Dataset entries:
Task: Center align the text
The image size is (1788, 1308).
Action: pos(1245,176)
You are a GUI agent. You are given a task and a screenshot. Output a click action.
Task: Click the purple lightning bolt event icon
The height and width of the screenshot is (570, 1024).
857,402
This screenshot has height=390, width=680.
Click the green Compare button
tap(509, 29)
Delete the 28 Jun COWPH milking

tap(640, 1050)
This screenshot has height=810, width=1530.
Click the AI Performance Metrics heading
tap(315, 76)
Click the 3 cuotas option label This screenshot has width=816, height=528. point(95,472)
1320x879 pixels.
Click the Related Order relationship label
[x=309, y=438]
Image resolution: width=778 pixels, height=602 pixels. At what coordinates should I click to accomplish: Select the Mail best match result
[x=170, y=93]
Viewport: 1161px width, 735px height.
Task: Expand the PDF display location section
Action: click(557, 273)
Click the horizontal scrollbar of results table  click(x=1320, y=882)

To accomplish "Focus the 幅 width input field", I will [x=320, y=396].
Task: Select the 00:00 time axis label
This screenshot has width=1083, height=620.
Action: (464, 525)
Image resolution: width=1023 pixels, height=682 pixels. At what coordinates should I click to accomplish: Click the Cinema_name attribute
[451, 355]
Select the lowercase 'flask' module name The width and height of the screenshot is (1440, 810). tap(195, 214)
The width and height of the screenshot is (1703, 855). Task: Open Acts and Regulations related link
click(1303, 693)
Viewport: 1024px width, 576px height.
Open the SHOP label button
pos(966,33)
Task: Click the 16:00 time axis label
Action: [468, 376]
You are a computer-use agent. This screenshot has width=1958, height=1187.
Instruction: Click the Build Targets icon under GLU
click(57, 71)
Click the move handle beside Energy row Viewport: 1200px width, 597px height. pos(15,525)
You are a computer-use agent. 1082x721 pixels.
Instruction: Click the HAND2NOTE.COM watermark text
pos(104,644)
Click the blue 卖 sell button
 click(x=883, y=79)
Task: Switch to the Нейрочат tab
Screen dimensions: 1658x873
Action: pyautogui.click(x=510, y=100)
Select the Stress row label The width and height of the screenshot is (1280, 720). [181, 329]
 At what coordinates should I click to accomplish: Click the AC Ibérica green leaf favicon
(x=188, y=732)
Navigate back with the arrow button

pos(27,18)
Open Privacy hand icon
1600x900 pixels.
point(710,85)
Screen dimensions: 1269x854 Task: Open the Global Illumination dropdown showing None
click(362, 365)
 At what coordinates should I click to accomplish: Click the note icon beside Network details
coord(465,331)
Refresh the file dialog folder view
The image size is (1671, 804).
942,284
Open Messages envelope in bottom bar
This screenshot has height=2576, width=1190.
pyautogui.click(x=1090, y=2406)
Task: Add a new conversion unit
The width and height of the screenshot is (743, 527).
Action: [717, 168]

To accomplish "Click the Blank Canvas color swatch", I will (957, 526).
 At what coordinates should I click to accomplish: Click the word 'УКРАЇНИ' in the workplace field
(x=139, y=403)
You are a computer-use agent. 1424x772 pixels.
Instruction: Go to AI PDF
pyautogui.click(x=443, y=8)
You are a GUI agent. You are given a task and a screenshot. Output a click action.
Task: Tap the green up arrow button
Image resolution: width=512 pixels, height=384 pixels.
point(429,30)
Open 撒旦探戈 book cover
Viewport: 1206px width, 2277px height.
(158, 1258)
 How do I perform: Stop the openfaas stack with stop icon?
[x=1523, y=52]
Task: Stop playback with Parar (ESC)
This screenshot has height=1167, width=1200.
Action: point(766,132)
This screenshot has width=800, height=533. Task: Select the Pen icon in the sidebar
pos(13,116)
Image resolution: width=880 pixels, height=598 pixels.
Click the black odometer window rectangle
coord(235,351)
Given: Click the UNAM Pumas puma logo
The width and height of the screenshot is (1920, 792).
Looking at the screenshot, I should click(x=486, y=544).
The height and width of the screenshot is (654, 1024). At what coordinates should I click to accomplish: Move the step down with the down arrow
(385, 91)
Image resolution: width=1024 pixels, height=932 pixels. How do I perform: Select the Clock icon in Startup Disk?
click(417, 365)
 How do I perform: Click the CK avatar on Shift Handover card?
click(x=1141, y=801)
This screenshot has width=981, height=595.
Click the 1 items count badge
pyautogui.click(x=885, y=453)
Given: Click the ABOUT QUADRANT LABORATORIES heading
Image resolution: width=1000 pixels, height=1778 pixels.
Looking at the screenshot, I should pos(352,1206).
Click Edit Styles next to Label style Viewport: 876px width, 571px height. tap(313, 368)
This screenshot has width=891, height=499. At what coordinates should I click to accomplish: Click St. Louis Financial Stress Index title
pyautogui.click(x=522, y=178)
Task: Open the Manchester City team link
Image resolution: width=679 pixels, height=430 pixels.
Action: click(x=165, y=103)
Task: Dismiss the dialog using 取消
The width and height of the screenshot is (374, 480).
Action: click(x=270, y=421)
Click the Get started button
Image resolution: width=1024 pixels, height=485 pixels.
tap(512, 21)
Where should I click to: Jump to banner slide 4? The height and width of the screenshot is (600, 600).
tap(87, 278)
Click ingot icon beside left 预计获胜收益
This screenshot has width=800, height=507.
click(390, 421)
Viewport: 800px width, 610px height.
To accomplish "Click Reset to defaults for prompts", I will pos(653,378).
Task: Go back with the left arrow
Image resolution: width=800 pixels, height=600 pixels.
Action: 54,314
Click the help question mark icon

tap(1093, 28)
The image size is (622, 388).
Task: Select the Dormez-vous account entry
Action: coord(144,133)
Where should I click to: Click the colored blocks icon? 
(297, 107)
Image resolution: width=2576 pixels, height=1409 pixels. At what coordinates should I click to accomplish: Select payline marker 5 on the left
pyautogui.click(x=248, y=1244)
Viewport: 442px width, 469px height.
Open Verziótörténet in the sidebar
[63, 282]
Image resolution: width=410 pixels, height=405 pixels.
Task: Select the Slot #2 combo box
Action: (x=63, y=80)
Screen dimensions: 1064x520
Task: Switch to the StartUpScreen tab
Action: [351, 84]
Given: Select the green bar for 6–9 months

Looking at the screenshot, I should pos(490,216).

Task directions: Return the whole of the data, character for character.

Written answer:
Task: Center align the text
The image size is (1788, 1308).
Action: pos(1245,176)
You are a GUI agent. You are given a task and a screenshot. Output a click action.
Task: Click the purple lightning bolt event icon
The height and width of the screenshot is (570, 1024).
857,402
This screenshot has height=390, width=680.
Click the green Compare button
tap(509, 29)
Delete the 28 Jun COWPH milking

tap(640, 1050)
This screenshot has height=810, width=1530.
Click the AI Performance Metrics heading
tap(315, 76)
Click the 3 cuotas option label This screenshot has width=816, height=528. point(95,472)
1320x879 pixels.
Click the Related Order relationship label
[x=309, y=438]
Image resolution: width=778 pixels, height=602 pixels. At what coordinates should I click to accomplish: Select the Mail best match result
[x=170, y=93]
Viewport: 1161px width, 735px height.
Task: Expand the PDF display location section
Action: click(557, 273)
Click the horizontal scrollbar of results table  click(x=1320, y=882)

To accomplish "Focus the 幅 width input field", I will [x=320, y=396].
Task: Select the 00:00 time axis label
This screenshot has width=1083, height=620.
Action: (464, 525)
Image resolution: width=1023 pixels, height=682 pixels. At what coordinates should I click to accomplish: Click the Cinema_name attribute
[451, 355]
Select the lowercase 'flask' module name The width and height of the screenshot is (1440, 810). tap(195, 214)
The width and height of the screenshot is (1703, 855). Task: Open Acts and Regulations related link
click(1303, 693)
Viewport: 1024px width, 576px height.
Open the SHOP label button
pos(966,33)
Task: Click the 16:00 time axis label
Action: [468, 376]
You are a computer-use agent. This screenshot has width=1958, height=1187.
Instruction: Click the Build Targets icon under GLU
click(57, 71)
Click the move handle beside Energy row Viewport: 1200px width, 597px height. pos(15,525)
You are a computer-use agent. 1082x721 pixels.
Instruction: Click the HAND2NOTE.COM watermark text
pos(104,644)
Click the blue 卖 sell button
 click(x=883, y=79)
Task: Switch to the Нейрочат tab
Screen dimensions: 1658x873
Action: pyautogui.click(x=510, y=100)
Select the Stress row label The width and height of the screenshot is (1280, 720). [181, 329]
 At what coordinates should I click to accomplish: Click the AC Ibérica green leaf favicon
(x=188, y=732)
Navigate back with the arrow button

pos(27,18)
Open Privacy hand icon
1600x900 pixels.
point(710,85)
Screen dimensions: 1269x854 Task: Open the Global Illumination dropdown showing None
click(362, 365)
 At what coordinates should I click to accomplish: Click the note icon beside Network details
coord(465,331)
Refresh the file dialog folder view
The image size is (1671, 804).
942,284
Open Messages envelope in bottom bar
This screenshot has height=2576, width=1190.
pyautogui.click(x=1090, y=2406)
Task: Add a new conversion unit
The width and height of the screenshot is (743, 527).
Action: [717, 168]

To accomplish "Click the Blank Canvas color swatch", I will (957, 526).
 At what coordinates should I click to accomplish: Click the word 'УКРАЇНИ' in the workplace field
(x=139, y=403)
You are a computer-use agent. 1424x772 pixels.
Instruction: Go to AI PDF
pyautogui.click(x=443, y=8)
You are a GUI agent. You are given a task and a screenshot. Output a click action.
Task: Tap the green up arrow button
Image resolution: width=512 pixels, height=384 pixels.
point(429,30)
Open 撒旦探戈 book cover
Viewport: 1206px width, 2277px height.
(158, 1258)
 How do I perform: Stop the openfaas stack with stop icon?
[x=1523, y=52]
Task: Stop playback with Parar (ESC)
This screenshot has height=1167, width=1200.
Action: point(766,132)
This screenshot has width=800, height=533. Task: Select the Pen icon in the sidebar
pos(13,116)
Image resolution: width=880 pixels, height=598 pixels.
Click the black odometer window rectangle
coord(235,351)
Given: Click the UNAM Pumas puma logo
The width and height of the screenshot is (1920, 792).
Looking at the screenshot, I should click(x=486, y=544).
The height and width of the screenshot is (654, 1024). At what coordinates should I click to accomplish: Move the step down with the down arrow
(385, 91)
Image resolution: width=1024 pixels, height=932 pixels. How do I perform: Select the Clock icon in Startup Disk?
click(417, 365)
 How do I perform: Click the CK avatar on Shift Handover card?
click(x=1141, y=801)
This screenshot has width=981, height=595.
Click the 1 items count badge
pyautogui.click(x=885, y=453)
Given: Click the ABOUT QUADRANT LABORATORIES heading
Image resolution: width=1000 pixels, height=1778 pixels.
Looking at the screenshot, I should pos(352,1206).
Click Edit Styles next to Label style Viewport: 876px width, 571px height. tap(313, 368)
This screenshot has width=891, height=499. At what coordinates should I click to accomplish: Click St. Louis Financial Stress Index title
pyautogui.click(x=522, y=178)
Task: Open the Manchester City team link
Image resolution: width=679 pixels, height=430 pixels.
Action: click(x=165, y=103)
Task: Dismiss the dialog using 取消
The width and height of the screenshot is (374, 480).
Action: click(x=270, y=421)
Click the Get started button
Image resolution: width=1024 pixels, height=485 pixels.
tap(512, 21)
Where should I click to: Jump to banner slide 4? The height and width of the screenshot is (600, 600).
tap(87, 278)
Click ingot icon beside left 预计获胜收益
This screenshot has width=800, height=507.
click(390, 421)
Viewport: 800px width, 610px height.
To accomplish "Click Reset to defaults for prompts", I will pos(653,378).
Task: Go back with the left arrow
Image resolution: width=800 pixels, height=600 pixels.
Action: 54,314
Click the help question mark icon

tap(1093, 28)
The image size is (622, 388).
Task: Select the Dormez-vous account entry
Action: coord(144,133)
Where should I click to: Click the colored blocks icon? 
(297, 107)
Image resolution: width=2576 pixels, height=1409 pixels. At what coordinates should I click to accomplish: Select payline marker 5 on the left
pyautogui.click(x=248, y=1244)
Viewport: 442px width, 469px height.
Open Verziótörténet in the sidebar
[63, 282]
Image resolution: width=410 pixels, height=405 pixels.
Task: Select the Slot #2 combo box
Action: (x=63, y=80)
Screen dimensions: 1064x520
Task: Switch to the StartUpScreen tab
Action: [351, 84]
Given: Select the green bar for 6–9 months

Looking at the screenshot, I should pos(490,216).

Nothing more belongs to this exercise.